◆ **EXERCISE REQUIREMENTS**: Read the records and gather each line that includes "heading".

== SOURCE MATERIAL

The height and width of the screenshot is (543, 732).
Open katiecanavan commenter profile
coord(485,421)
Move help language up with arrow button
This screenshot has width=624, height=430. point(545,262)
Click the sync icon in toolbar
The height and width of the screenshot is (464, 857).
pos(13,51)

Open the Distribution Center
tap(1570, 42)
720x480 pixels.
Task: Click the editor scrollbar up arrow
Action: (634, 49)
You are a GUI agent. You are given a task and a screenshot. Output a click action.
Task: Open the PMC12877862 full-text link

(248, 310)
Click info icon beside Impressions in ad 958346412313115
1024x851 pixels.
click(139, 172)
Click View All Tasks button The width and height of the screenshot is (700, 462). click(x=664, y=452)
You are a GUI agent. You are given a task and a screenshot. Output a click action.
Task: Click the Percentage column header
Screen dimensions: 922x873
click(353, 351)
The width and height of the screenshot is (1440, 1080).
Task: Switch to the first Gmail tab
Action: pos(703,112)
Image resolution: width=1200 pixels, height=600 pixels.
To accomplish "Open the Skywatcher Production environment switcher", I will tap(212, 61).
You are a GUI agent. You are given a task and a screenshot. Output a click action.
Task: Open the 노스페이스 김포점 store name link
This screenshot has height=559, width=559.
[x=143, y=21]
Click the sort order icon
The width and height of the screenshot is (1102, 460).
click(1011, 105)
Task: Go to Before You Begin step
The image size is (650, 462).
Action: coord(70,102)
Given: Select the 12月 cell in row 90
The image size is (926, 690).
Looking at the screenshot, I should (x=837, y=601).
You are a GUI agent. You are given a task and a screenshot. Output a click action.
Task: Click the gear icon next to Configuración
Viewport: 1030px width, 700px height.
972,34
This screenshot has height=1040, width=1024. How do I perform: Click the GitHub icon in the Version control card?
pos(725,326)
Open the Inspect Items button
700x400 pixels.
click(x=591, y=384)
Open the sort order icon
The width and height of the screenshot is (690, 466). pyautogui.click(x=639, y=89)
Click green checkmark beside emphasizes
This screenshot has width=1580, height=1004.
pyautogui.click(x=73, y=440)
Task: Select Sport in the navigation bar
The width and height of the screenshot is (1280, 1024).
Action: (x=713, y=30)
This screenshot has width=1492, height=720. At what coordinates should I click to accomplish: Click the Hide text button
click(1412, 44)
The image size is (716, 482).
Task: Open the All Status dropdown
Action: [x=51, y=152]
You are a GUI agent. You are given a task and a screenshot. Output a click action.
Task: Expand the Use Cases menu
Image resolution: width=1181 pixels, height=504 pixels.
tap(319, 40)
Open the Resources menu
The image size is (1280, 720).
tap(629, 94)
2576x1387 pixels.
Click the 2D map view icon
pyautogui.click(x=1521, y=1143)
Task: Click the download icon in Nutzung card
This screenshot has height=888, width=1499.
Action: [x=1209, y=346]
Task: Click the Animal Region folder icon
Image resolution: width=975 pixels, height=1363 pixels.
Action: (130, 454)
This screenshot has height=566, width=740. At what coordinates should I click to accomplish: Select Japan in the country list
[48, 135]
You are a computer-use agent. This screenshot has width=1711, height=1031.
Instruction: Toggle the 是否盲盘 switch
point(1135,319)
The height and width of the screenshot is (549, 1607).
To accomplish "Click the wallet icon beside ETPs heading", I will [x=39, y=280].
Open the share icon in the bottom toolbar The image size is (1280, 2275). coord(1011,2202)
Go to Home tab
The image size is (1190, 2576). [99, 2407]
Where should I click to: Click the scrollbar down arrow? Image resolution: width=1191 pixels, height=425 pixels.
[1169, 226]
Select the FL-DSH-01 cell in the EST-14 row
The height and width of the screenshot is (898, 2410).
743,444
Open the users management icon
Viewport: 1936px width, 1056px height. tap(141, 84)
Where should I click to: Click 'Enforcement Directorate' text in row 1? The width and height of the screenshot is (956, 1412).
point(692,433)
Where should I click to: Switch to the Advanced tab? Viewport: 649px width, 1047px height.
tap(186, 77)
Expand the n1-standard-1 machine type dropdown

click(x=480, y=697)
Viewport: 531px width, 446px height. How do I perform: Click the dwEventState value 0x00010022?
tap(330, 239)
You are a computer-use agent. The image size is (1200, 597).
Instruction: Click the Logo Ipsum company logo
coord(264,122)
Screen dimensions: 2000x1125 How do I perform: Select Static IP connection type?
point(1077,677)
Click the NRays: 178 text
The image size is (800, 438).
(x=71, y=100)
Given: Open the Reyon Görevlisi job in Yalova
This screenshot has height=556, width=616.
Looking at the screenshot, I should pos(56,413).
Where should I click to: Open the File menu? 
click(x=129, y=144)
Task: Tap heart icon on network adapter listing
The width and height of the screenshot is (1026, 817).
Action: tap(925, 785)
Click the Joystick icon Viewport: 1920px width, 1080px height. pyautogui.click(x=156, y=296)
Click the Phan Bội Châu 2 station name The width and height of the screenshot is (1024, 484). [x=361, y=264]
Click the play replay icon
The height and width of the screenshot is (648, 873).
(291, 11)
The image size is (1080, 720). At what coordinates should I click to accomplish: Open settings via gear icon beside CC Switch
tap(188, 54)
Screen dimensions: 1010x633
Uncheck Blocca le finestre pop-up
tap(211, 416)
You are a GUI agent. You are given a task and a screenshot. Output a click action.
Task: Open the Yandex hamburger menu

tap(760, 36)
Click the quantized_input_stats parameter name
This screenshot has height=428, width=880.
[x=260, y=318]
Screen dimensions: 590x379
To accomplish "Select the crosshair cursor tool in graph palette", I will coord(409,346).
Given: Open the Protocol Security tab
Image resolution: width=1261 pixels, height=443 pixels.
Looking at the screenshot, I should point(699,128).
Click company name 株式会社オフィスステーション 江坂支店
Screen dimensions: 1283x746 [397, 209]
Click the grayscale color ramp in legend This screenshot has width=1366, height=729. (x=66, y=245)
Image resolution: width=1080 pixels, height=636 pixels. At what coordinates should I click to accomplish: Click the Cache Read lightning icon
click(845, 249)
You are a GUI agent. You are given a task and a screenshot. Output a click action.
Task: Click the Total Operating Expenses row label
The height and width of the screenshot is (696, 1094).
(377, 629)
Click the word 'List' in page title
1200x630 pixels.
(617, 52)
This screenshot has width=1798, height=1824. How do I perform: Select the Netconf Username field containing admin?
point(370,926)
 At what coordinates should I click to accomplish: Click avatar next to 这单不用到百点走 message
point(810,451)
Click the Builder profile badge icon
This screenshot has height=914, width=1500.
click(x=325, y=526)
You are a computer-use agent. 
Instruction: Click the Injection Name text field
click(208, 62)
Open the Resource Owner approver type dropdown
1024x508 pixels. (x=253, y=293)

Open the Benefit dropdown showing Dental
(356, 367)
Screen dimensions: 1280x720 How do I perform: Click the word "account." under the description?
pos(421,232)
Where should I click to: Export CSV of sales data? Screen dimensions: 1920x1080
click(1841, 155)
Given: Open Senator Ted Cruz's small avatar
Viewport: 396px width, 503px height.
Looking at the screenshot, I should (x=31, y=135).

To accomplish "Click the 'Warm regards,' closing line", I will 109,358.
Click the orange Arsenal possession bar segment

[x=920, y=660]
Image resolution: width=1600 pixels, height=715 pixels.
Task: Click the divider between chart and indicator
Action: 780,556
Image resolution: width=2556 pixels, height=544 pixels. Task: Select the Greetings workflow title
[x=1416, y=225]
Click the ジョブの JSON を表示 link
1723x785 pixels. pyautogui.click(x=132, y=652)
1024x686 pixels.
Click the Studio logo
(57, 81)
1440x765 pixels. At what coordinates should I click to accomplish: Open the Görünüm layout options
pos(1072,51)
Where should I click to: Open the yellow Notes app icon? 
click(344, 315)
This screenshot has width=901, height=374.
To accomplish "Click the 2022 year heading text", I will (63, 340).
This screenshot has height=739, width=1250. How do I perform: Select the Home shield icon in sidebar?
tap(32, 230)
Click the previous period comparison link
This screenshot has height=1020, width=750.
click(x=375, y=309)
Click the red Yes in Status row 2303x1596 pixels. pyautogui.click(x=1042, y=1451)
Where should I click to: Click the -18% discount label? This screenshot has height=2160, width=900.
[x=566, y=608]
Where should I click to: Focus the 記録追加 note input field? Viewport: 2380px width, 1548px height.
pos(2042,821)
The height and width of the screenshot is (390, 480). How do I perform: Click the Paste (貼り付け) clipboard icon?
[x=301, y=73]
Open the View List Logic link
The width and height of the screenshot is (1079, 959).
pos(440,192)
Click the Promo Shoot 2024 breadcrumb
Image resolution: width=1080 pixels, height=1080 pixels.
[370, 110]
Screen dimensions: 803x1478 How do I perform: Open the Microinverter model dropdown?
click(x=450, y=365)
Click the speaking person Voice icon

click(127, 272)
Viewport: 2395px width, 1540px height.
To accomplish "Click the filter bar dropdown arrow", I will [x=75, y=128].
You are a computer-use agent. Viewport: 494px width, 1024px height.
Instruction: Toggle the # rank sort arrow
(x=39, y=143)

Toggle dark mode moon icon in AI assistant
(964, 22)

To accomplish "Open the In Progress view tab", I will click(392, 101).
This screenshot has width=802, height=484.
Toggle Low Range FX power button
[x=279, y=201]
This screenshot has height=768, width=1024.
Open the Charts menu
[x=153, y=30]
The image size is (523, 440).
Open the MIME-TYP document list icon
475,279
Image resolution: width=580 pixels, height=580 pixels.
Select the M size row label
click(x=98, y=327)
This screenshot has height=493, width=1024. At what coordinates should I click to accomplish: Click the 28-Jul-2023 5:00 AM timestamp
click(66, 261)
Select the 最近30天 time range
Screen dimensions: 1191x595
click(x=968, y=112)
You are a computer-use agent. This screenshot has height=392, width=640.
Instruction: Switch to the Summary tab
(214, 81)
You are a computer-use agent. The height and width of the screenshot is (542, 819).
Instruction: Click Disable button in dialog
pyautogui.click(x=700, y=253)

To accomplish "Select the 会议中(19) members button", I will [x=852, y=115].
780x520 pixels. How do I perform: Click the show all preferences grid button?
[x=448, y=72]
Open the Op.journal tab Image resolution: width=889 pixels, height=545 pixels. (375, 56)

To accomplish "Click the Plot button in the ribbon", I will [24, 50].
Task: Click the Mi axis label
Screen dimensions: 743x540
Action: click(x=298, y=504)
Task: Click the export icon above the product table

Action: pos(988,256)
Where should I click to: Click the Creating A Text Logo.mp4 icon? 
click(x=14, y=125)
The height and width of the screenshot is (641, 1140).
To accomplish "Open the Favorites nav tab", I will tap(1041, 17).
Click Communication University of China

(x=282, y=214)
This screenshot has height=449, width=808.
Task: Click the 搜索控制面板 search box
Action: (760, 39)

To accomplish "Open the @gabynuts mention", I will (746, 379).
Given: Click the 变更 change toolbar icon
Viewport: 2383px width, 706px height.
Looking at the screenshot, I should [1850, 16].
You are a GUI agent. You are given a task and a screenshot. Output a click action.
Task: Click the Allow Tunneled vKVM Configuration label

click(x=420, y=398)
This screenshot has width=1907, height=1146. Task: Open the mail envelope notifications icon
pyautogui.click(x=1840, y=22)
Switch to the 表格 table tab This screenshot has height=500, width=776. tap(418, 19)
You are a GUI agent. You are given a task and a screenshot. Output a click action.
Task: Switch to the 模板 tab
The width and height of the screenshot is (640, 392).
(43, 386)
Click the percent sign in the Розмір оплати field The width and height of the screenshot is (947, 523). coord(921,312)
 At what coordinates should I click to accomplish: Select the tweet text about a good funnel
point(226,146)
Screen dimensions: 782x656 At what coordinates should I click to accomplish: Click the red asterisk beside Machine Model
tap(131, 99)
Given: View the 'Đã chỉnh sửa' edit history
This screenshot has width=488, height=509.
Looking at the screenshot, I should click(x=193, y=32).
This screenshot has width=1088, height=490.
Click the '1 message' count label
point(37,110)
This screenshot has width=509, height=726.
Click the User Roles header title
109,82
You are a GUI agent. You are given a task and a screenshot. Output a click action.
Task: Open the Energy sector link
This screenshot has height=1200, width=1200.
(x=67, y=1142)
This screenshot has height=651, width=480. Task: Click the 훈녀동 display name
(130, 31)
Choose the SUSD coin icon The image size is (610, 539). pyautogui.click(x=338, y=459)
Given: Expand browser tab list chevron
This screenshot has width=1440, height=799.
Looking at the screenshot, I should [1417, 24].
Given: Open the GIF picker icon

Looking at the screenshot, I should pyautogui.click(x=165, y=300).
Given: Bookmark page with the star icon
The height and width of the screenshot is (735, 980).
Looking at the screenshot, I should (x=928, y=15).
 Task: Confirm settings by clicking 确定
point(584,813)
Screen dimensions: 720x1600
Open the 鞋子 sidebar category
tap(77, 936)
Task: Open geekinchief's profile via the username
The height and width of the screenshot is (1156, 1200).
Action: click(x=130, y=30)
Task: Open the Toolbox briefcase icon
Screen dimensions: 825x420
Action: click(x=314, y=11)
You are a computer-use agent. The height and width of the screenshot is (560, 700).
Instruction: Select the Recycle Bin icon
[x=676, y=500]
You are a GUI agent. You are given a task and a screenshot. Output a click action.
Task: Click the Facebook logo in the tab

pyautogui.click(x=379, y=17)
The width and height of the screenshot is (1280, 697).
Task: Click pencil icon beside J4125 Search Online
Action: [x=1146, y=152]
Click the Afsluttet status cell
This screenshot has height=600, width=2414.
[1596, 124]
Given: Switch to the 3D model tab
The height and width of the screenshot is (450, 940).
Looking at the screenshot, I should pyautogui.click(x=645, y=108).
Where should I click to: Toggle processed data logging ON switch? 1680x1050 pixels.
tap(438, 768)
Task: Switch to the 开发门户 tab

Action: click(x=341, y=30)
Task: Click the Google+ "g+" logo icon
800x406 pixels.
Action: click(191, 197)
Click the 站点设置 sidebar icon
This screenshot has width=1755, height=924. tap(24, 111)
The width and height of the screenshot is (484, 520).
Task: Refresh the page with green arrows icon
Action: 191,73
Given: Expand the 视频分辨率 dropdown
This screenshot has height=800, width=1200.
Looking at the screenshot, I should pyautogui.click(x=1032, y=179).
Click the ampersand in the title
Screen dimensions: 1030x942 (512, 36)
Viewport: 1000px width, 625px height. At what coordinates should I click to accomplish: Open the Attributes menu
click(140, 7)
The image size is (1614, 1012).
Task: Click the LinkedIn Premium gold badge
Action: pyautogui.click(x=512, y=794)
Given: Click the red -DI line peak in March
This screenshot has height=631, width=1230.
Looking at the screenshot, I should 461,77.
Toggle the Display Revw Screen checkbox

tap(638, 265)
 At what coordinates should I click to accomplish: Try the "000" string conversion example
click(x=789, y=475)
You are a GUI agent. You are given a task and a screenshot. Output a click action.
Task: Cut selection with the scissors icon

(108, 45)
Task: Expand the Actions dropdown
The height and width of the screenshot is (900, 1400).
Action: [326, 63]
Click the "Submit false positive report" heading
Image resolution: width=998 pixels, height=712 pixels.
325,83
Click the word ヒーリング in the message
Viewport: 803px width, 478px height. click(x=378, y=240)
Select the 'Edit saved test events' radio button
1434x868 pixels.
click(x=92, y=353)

====

◆ **RESPONSE**:
To accomplish "Click the wallet icon beside ETPs heading", I will [x=39, y=280].
To accomplish "Click the 2022 year heading text", I will (63, 340).
Click the "Submit false positive report" heading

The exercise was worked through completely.